At times officials seem not have realised the importance of enabling people using health services to move more freely from one source or type of care to another.

Regarding values, many people define health in terms of having control over their lives and the ability to exercise choice autonomously. “Top down” pressures which may threaten both professional and service user autonomy in the name of improving “quality” should be resisted. So too should tribal attitudes that make individuals and groups insensitive to the abilities and needs of others.

For example, doctors should, where appropriate, be prepared to refer patients to pharmacists for interventions such as health checks or MURs. By the same token, pharmacists should be prepared to defend the special role played by GPs.

Specialist physicians and hospital managers do not always appreciate the value of generalists. They may even be actively hostile to them when they fear that GPs, together with patients seeking to exercise informed choice, could increase the competitive and financial pressures on their institutions.

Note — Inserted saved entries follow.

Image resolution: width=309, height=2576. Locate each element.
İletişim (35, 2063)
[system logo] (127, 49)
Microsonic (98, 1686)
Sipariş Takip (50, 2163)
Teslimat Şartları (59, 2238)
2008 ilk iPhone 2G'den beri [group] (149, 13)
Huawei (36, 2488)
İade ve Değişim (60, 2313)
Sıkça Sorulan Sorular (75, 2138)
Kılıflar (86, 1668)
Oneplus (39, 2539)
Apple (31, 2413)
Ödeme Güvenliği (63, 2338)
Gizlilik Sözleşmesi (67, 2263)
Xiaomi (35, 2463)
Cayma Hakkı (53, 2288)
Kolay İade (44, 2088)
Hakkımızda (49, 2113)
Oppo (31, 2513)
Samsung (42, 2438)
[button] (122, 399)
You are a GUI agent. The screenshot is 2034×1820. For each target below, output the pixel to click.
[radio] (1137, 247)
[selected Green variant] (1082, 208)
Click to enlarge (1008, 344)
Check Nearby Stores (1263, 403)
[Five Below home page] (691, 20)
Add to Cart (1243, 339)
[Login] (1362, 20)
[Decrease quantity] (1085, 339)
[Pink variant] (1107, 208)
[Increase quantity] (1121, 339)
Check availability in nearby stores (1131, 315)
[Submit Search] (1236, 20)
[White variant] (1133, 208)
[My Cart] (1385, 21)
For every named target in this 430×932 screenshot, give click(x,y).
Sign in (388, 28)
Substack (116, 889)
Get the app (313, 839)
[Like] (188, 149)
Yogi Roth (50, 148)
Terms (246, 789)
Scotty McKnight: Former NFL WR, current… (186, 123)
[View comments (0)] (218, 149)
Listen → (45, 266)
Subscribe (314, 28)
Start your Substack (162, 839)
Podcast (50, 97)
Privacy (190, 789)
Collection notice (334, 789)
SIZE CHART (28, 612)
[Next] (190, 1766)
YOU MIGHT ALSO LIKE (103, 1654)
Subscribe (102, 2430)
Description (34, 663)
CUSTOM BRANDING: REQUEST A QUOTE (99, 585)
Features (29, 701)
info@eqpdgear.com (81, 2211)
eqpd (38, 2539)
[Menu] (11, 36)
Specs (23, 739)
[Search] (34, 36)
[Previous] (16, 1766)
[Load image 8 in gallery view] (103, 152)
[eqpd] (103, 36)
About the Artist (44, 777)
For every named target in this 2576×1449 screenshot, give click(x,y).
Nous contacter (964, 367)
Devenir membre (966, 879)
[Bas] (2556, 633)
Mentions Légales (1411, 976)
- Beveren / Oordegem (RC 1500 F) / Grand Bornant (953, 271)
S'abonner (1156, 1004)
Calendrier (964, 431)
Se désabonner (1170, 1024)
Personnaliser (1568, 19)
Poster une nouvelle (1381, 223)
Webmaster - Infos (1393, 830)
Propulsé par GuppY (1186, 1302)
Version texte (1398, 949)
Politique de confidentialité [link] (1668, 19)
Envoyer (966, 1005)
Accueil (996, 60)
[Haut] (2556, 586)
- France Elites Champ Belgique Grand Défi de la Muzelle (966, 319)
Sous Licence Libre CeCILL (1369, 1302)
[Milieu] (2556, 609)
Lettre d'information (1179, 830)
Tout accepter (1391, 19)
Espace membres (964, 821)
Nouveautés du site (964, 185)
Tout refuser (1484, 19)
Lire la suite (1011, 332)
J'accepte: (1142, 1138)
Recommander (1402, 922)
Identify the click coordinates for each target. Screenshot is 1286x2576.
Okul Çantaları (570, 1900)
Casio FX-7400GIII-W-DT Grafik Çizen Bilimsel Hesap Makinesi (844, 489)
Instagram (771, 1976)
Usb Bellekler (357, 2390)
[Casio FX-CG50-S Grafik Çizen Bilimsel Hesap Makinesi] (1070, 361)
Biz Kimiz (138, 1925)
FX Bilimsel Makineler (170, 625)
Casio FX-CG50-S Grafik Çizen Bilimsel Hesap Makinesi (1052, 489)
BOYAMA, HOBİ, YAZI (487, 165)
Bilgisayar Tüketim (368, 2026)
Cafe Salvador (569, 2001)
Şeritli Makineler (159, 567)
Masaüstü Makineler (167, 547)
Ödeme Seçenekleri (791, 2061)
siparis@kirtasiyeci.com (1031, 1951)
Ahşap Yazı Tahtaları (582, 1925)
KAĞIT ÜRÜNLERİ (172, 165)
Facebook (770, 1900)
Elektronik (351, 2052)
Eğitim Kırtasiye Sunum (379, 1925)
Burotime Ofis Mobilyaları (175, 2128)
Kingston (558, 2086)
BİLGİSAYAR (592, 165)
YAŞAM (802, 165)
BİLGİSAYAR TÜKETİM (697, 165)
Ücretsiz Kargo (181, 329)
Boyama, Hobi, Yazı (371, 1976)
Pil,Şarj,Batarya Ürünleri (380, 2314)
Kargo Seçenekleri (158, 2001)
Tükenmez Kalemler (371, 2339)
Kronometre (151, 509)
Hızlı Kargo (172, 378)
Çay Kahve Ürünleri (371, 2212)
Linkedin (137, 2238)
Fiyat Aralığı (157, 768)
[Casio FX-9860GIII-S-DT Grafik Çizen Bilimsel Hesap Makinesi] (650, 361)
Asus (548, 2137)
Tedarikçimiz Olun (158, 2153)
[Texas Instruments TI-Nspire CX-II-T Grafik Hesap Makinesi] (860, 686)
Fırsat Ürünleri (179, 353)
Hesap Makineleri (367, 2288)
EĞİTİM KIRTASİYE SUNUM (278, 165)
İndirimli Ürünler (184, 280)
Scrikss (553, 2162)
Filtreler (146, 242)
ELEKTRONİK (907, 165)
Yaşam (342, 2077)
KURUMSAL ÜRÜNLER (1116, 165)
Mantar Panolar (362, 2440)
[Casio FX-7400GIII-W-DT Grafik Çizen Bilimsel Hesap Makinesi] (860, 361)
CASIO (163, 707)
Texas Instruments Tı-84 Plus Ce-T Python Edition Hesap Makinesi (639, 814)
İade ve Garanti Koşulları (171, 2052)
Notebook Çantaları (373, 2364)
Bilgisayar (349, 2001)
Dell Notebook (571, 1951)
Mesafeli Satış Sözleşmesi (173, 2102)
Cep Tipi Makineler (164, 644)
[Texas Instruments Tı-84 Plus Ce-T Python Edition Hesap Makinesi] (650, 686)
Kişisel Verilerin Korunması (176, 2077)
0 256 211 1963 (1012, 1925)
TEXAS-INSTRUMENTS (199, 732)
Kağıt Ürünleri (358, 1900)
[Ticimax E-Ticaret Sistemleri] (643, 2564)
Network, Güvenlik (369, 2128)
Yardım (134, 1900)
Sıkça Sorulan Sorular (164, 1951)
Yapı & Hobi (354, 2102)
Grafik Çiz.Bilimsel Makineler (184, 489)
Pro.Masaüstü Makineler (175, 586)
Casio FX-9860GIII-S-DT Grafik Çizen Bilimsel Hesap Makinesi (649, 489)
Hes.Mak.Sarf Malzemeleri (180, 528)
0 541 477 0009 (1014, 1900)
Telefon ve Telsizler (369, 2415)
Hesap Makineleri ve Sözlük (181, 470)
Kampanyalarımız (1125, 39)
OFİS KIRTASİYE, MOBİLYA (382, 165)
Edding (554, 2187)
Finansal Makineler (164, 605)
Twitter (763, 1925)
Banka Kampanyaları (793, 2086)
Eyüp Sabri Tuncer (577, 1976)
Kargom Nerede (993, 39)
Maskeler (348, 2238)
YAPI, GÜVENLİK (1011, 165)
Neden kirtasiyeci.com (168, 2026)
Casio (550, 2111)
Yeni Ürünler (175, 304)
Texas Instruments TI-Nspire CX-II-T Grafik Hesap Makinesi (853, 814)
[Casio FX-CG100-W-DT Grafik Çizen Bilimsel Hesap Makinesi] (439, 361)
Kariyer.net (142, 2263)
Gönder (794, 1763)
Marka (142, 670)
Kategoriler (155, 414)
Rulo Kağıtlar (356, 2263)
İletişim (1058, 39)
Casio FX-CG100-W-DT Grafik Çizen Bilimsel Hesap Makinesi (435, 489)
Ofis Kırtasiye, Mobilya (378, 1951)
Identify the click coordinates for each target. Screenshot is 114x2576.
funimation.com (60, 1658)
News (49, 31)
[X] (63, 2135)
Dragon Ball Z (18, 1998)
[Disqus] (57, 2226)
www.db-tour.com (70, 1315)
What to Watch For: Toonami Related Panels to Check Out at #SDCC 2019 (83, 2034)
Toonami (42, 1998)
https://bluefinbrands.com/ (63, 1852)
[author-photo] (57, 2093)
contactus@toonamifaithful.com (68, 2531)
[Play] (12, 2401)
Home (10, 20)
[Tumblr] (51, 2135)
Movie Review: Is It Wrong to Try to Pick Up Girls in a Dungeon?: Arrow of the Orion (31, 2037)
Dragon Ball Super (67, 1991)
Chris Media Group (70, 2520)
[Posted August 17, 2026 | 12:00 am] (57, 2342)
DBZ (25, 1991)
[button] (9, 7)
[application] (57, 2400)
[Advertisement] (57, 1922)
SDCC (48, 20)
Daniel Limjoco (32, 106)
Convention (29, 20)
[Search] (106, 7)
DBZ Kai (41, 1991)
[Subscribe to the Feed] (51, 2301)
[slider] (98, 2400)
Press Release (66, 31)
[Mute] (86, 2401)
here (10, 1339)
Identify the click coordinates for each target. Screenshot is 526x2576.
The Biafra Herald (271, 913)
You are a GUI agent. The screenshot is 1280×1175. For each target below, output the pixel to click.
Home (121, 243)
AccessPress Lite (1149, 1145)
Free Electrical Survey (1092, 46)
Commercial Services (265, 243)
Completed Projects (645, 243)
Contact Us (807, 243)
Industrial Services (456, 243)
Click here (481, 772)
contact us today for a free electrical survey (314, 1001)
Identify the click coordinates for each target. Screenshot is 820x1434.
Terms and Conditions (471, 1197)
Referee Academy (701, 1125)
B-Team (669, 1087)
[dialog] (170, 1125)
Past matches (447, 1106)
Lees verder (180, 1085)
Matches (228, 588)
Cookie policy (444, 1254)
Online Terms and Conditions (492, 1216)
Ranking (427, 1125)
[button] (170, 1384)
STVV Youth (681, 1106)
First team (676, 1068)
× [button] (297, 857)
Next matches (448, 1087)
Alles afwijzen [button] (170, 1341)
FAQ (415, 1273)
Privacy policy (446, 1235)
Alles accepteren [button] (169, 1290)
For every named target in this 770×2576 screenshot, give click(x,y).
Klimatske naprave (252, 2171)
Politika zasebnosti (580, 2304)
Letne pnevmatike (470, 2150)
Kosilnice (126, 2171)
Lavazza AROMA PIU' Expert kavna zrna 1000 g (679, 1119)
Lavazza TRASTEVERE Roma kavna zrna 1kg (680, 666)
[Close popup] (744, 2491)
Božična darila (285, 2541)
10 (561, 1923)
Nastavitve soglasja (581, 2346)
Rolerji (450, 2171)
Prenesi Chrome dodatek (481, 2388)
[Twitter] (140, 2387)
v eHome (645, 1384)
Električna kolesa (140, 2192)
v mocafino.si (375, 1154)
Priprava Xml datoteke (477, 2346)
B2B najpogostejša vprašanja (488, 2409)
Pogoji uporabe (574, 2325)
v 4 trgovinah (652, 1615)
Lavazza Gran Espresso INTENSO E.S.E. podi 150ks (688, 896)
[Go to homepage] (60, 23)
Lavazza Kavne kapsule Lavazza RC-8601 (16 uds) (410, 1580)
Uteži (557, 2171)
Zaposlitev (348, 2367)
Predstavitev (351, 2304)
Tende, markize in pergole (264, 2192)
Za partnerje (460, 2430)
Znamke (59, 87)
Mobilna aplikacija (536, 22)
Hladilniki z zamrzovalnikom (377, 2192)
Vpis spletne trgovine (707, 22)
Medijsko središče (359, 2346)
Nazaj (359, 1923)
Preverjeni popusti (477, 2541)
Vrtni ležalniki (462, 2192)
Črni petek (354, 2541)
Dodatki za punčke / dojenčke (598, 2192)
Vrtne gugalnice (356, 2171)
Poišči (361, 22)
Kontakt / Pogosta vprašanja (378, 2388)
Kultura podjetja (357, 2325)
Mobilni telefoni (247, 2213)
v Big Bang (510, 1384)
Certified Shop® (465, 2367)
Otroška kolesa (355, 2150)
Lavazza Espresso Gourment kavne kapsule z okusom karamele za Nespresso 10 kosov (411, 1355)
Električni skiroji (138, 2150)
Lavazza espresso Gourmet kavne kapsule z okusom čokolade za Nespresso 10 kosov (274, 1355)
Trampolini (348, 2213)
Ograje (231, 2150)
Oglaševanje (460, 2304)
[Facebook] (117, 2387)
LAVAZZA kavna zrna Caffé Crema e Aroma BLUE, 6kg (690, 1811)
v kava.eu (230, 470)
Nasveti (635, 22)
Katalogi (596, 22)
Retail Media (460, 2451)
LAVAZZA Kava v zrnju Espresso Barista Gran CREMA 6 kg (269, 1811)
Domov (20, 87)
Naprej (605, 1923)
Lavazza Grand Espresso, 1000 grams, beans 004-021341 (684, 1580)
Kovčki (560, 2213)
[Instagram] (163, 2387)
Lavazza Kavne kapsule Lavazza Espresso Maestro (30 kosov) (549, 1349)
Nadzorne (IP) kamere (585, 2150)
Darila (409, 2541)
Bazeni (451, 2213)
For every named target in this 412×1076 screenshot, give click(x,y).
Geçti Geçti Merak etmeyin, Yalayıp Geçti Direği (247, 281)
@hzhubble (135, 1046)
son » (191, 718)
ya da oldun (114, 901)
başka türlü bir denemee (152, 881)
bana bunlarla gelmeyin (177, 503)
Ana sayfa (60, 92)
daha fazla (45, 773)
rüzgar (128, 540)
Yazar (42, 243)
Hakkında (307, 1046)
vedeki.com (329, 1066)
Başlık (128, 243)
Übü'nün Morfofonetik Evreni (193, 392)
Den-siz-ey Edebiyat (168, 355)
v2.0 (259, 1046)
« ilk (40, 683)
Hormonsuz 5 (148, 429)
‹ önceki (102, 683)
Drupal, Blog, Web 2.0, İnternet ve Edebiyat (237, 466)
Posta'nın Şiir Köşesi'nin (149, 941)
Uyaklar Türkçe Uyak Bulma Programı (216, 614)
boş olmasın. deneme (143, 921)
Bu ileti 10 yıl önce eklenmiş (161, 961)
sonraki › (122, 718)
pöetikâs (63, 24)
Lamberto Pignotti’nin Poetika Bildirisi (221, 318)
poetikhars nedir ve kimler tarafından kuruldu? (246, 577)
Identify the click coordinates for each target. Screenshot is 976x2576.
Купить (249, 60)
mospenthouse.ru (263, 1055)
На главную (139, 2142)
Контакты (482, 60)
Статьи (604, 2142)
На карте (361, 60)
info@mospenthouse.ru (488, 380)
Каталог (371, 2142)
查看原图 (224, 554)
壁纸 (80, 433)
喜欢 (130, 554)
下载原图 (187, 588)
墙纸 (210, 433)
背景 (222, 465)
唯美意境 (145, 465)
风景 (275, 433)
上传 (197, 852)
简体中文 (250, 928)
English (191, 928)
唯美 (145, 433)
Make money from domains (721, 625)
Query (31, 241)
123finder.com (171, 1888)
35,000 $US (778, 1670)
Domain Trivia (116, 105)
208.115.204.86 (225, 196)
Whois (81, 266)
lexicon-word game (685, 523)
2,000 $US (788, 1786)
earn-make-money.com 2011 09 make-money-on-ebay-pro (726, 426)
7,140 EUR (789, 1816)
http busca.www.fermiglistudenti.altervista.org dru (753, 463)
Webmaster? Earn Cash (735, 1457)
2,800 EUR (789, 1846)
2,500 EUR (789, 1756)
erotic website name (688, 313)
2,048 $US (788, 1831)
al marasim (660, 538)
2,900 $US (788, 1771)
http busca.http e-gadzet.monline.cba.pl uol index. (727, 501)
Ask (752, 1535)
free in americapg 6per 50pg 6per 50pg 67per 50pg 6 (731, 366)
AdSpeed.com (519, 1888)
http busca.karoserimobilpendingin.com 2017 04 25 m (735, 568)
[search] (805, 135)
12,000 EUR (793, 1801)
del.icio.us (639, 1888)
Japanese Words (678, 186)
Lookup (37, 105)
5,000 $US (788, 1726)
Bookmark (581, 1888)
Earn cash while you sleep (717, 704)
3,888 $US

Some community pharmacists may believe that if GPs are to be concentrated into large centres this will leave pharmacy in a better position to extend its future role. But there is as yet no substantive evidence that this would benefit the public. Indeed, it could prove detrimental.

It might also lead to a critical undermining of the existing funding base of community pharmacy before new ways of working have become adequately established.

“Commissioning for choice, quality and outcomes” concludes with a caution that community pharmacy should be careful to respect the proven contributions of general medical practitioners and, if necessary, join with doctors in defending them from unfair attacks. Competition is healthy when it benefits patients and the public.

But the future success of the NHS will at heart depend on GPs and community pharmacists working better together, and recognising that they must increasingly depend on each other to deliver genuinely integrated care.